‘Mr Majestic’ Calibre & High Contrast (12” Signature Records, 2004) plus Horace Andy ‘Money, money’/ ‘Money is the root of all evil’ (prod. Phil Pratt/Bunny 'Striker' Lee/Lloyd Barnes/Scientist)

No interviews to cut and paste, no artist comment connected to the release, dated 2004, but it’s no issue as this track stands by itself as something that is immediately accessible and still effective more than a decade on. Whether you like it for the song construction, the sharp horn sample taken from the Horace Andy/Bunny Lee classic track, or the simple lyrical concept:

“I man no like/A man who tried to cheat her.”

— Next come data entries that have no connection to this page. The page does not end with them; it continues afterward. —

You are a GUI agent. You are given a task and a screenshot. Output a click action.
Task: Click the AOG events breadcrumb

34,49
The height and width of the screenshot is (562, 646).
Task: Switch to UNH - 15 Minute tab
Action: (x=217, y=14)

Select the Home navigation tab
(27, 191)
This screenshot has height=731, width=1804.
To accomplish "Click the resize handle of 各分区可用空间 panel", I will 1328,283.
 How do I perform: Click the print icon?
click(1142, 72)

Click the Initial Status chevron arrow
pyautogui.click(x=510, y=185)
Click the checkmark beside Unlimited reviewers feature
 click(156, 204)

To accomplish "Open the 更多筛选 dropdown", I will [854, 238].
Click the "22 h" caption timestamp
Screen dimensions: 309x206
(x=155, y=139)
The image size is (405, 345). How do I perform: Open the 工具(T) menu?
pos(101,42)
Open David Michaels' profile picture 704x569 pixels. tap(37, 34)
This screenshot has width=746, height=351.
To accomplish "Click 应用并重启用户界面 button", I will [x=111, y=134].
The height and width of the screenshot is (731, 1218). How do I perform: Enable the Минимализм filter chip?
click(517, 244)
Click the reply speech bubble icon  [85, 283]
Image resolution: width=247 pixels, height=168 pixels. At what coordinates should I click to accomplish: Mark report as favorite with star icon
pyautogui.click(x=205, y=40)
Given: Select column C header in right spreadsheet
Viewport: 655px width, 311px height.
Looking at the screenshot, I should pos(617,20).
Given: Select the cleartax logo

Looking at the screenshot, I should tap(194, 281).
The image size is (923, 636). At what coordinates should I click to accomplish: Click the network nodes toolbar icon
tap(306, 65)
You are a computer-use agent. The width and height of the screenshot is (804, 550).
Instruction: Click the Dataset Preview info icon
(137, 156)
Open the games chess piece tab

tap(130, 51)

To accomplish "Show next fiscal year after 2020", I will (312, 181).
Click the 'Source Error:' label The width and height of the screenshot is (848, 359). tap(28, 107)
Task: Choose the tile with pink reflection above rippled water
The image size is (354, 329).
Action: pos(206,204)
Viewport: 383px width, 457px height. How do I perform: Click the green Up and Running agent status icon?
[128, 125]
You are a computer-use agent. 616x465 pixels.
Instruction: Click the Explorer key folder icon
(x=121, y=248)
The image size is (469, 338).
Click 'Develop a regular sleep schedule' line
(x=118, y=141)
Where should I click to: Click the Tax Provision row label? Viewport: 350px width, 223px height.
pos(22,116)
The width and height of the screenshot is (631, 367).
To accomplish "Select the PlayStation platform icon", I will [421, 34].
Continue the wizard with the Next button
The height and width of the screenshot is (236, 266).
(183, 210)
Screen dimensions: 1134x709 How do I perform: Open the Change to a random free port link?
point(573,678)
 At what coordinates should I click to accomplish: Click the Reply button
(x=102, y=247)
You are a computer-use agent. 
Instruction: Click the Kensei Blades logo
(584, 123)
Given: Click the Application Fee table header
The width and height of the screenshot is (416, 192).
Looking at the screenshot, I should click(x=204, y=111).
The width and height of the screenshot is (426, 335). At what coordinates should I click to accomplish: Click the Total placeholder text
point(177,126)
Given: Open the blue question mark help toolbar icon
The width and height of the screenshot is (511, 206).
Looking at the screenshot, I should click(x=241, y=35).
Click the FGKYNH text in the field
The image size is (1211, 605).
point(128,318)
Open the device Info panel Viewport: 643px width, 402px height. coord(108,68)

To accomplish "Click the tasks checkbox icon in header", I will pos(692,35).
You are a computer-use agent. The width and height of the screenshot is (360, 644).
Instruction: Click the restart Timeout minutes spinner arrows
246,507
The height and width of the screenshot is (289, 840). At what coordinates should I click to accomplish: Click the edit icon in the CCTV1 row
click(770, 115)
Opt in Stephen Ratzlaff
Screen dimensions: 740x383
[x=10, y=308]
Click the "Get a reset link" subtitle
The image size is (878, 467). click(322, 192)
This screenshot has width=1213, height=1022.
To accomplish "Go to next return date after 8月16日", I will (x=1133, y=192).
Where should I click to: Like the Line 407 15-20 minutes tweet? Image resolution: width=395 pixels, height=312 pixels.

Interestingly, this striking vocal sample remains unidentified. Many of the online sources claim that the horn sample comes from Horace Andy/Phil Pratt Allstars' 1976 single, plus dub, ‘Money is the root of all evil’ released via Pressure Disk, produced by Phil Pratt, but as you’ll hear that isn’t correct 

The source of that distinctive horn sample is the Bunny ‘Striker’ Lee produced version from 1978 (some places say 1979):

Lee returned to the song with Don Carlos/John Wayne in 1983, changing the focus to include women into the sources of corruption (as one listener below the line joked the one ‘down vote is from a female capitalist’).

There are other, maybe even many other versions of this classic song, here is the very beautiful one from Horace Andy’s Dance Hall Style (Wackies, 1983), produced by Lloyd Barnes.  

I've already written about this album before, see below, and referred to Jo-Ann Greene's AllMusic review, but I'll quote from it again here:   

By modern standards, a six-song set barely qualifies as a single, never mind as a full-length album, but with each stellar song featured in its extended form, Dance Hall Style doesn’t merely pass muster as an album, but as a masterpiece. As with all the Wackies sets from this era, it’s the riddims and arrangements that inspire absolute awe, but as Horace Andy gives each of them his all, this album is as notable for his performances as for Lloyd Barnes’ sensational production and his studio band’s phenomenal musicianship. Incidentally, Andy himself provided bass, rhythm, and lead guitar on the album. Not all the songs, however, are new — two revisit a pair of the star’s earlier hits. Andy cut “Lonely Woman” for Derrick Harriott back in 1972, and for it, Barnes created a sizzling new riddim that bristles with militancy, while still echoing back to the days of early reggae, before flashing over into pure roots rockers in the tense dub section. “Money Money” was cut for Bunny Lee a few years later in rockers style, and so Barnes instead takes it immediately into deep dread territory, filling the atmosphere with absolute menace.